Leo Lania ( 1896 – 9 November 1961) was a journalist, playwright and screenwriter.

He was born Lazar Herrmann to a Jewish family in Kharkov. Although born in Russian Empire, Lania immigrated to Vienna and served in the Austro-Hungarian Army during the First World War. After the war, he became increasingly involved with far-left politics and political theatre. In Germany, he worked for the Communist-affiliated Prometheus Film and wrote The Shadow of a Mine (1929) for the Volksfilmverband. He also produced the screenplay for G. W. Pabst's The Threepenny Opera (1931). During the late Weimar era, Lania worked with the celebrated theatre directors Max Reinhardt and Alexis Granowsky. Lania's play Konjunktur (Oil Boom) premiered in Berlin in 1928, directed by Erwin Piscator, with incidental music by Kurt Weill. Three oil companies fight over the rights to oil production in a primitive Balkan country, and in the process exploit the people and destroy the environment. Weill's songs from this play, like "Die Muschel von Margate" are still performed.

Lania was forced to emigrate from Germany following the Nazi takeover in 1933. He eventually settled in France. He worked on several screenplays, including fellow emigre Robert Wiene's Ultimatum (1938). Following the outbreak of the Second World War, Lania was interned by the Daladier government. Lania subsequently made his way to the United States via Spain and Portugal.
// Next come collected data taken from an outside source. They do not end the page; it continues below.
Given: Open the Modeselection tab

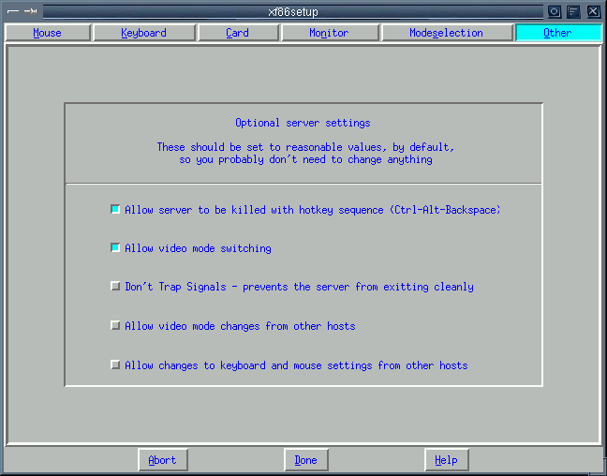Looking at the screenshot, I should [446, 33].
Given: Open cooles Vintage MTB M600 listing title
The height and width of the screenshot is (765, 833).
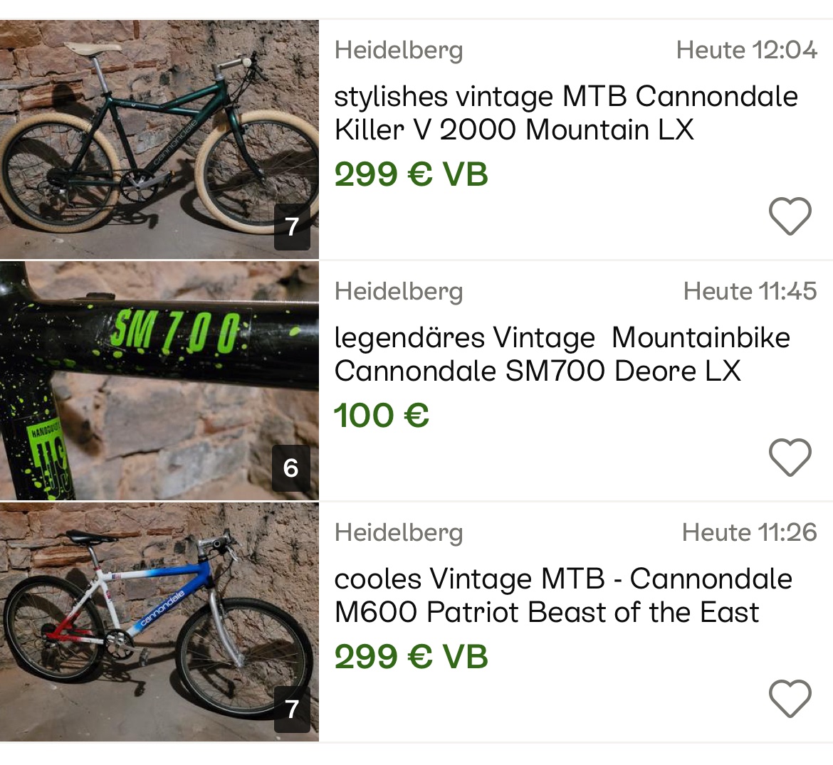Looking at the screenshot, I should click(x=562, y=596).
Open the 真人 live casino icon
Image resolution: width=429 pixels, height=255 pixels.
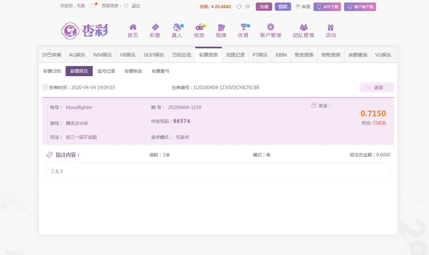(x=177, y=27)
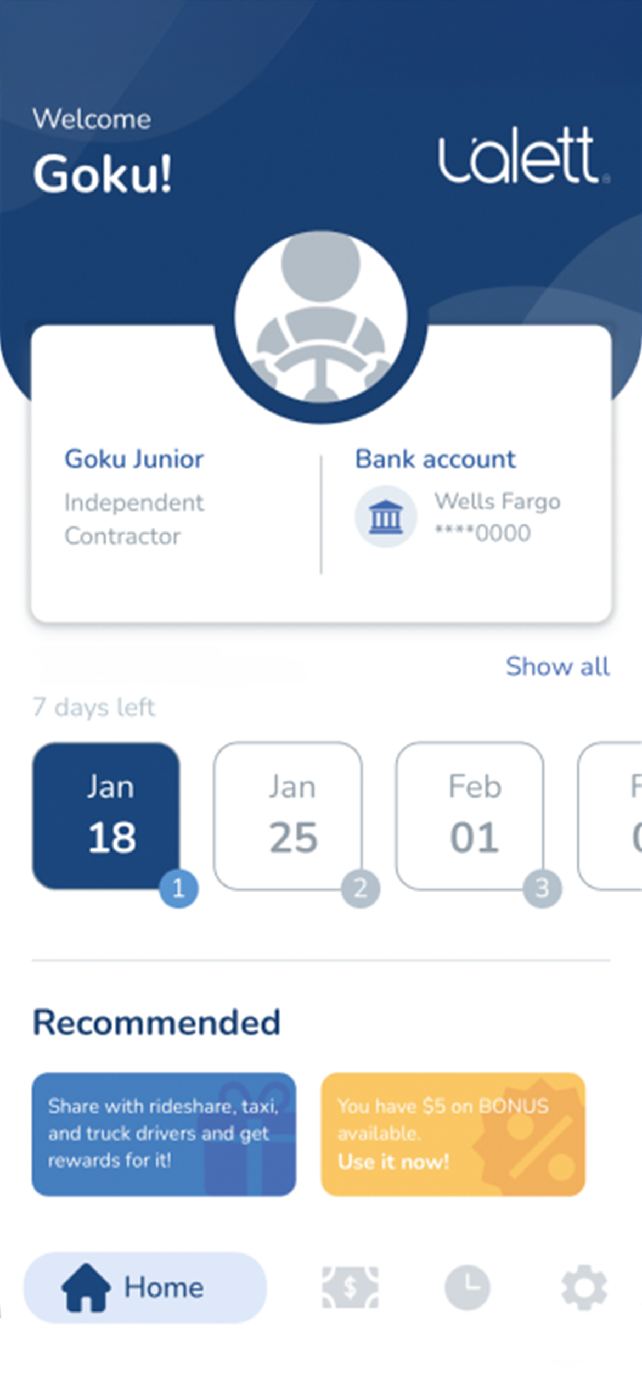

Following the United States' entry into the war, Lania was employed by the Office of War Information. He later returned to Germany and settled in Munich.

==Selected filmography==
- Um's Taegliche Brot - Hunger in Waldenburg (1929)
- The Shadow of a Mine (1929)
- The Threepenny Opera (1931)
- The Trunks of Mr. O.F. (1931)
- A Woman Alone (1936)
- Ultimatum (1938)
- The Shanghai Drama (1938)
- The Corsican Brothers (1939)
- The White Slave (1939)
- Cose da pazzi (1954)
- Melody of Hate (1962)

==Bibliography==
- Barton, Ruth. Hedy Lamarr: The Most Beautiful Woman in Film. University Press of Kentucky, 2010.
- Murray, Bruce Arthur. Film and the German Left in the Weimar Republic: From Caligari to Kuhle Wampe. University of Texas Press, 1990.